This repo houses two separate implementations of a simple CPU architecture simulator (SimpleCPU) that is described in moderate detail in the the docs folder. The first implementation of SimpleCPU is in C and follows the problem description relatively closely; the CPU and memory modules communicate via pipes as specified. The Python implementation of SimpleCPU does not use pipes because the interprocess communication (IPC) aspect was not very interesting to me so I skipped it on the second go around.

CPU Simulators

CPU simulators are fun to write and give you a better idea of how simple a computer can be and still be useful. Our simple computer can be thought of as a set of scratch memory locations, called registers and the logic that moves values from memory into the registers, performs operations on the data in the registers and move data out of the registers back to memory. Memory in this implementation is an array of signed integer values that exist in a small linear address space of 2000 words.

Registers

Most computer architectures have a few registers in common. They may be named differently but they perform that same function. These registers are the Program Counter (PC), the Instruction Register (IR), and the Stack Pointer (SP). These three register tell the computer where it is at in the program, PC, what instruction is being executed (IR) and where the top of the program stack is (SP).

Backtrack: What's a Program?

Programs are a list of instructions that tell the computer what operations to "execute" and the order to perform them in. The instructions in memory are simplified version of the source code, often called operation codes or opcodes. Programs that people write are transformed with programs called assemblers, compilers or interpreters into opcodes that computers can decode and execute.

The programs that this simulated CPU and memory are expected to execute are found in the docs folder and also in the c and python folders. Our programs are written in assembly syntax, which is specific to this CPU implementation. Higher level languages, like C, use compilers to turn C source code into an intermediate language which is transformed again into machine code that the target CPU can execute. For our purposes, we will use tools called asm or pasm to assemble source code (files with a .s suffix are traditionally denote assembly code files) into object code files whose suffixes will be .o. The reverse operation is often called disassembly and there are two tools dis and pdis that will provide a human view of the code in an object file.

More Registers

Our simulated CPU has a couple of more registers we need to talk about. First is the Accumulator (AC) register, which is a scratch register where the results of many operations are stored. There are two other multi-purpose registers, X and Y which are used by various instructions. All of these registers are readable and writable, subject to the rules of the instructions that use the registers.
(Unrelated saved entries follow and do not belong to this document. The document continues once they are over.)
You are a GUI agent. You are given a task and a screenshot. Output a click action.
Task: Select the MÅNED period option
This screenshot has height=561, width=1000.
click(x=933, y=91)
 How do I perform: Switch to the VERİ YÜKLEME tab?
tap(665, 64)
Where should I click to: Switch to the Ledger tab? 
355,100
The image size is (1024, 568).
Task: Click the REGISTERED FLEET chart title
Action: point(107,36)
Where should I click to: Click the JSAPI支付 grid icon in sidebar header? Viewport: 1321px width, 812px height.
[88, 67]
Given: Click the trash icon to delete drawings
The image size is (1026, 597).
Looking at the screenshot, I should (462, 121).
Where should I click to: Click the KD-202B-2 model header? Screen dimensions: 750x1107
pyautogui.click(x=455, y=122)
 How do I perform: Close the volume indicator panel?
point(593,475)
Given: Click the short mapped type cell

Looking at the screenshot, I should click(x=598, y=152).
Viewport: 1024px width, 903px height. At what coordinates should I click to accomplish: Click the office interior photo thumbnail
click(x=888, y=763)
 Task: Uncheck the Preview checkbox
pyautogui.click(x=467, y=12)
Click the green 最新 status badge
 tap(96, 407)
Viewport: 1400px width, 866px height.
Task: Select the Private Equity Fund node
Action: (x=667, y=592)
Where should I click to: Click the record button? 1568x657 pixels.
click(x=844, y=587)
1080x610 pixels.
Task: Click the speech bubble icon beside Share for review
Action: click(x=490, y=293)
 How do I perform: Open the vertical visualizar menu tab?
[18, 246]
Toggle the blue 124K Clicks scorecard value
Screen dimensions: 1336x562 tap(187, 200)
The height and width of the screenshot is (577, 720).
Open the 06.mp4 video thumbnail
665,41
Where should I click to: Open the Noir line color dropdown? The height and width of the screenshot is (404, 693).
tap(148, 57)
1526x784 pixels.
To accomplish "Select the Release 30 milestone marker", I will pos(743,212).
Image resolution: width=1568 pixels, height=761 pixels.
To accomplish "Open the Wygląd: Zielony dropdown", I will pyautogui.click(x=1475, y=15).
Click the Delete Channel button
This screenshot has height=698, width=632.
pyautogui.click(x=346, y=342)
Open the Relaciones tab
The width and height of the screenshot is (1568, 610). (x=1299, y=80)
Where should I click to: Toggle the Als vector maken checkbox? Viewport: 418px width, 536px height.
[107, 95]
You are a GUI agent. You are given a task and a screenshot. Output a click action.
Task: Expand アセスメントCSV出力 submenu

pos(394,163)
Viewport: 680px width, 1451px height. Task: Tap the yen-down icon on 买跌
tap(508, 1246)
There are several registers that are read-only (either enforced or by custom). The cycles register in my implementation is a free running counter that keeps track of the number of instrutions executed. The mode register determines what capabilities are available to the instructions currently executing (whether they are in User mode or System mode). There is a register interrupts_enabled that determines whether interrupts are enabled or disabled. Interrupts are a switch from User mode to System mode, sometimes triggered asynchronously by external events (like the timer interrupt) or synchronously by executing the interrupt instruction in a program.

Instructions

The SimpleCPU implements 31 instructions, some of which are followed by an operand in memory. Some instructions perform read and write operations to memory. There are instructions for pushing and popping values from the stack. There are console IO instrutions, some simple math instructions, program control flow instructions and an end instruction which causes the CPU simulator to exit. All instructions have some sort of effect on the state of the CPU, described by its set of registers.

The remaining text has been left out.